OBJECTIVE
Copy the lines verbatim, starting with the line containing "Given: Open the Вектор menu" and continuing through the line containing "Looking at the", including both of those lines.

RECORDED INFORMATION
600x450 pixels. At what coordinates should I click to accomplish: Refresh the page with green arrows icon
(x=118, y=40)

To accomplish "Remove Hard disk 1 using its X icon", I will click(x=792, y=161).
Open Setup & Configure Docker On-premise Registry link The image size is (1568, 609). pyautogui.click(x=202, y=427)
---
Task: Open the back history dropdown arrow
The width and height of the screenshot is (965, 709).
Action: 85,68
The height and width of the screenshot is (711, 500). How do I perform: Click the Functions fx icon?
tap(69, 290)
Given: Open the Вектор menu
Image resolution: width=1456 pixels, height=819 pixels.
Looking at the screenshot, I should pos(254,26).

FINAL RESULT
Given: Open the Вектор menu
Image resolution: width=1456 pixels, height=819 pixels.
Looking at the screenshot, I should pos(254,26).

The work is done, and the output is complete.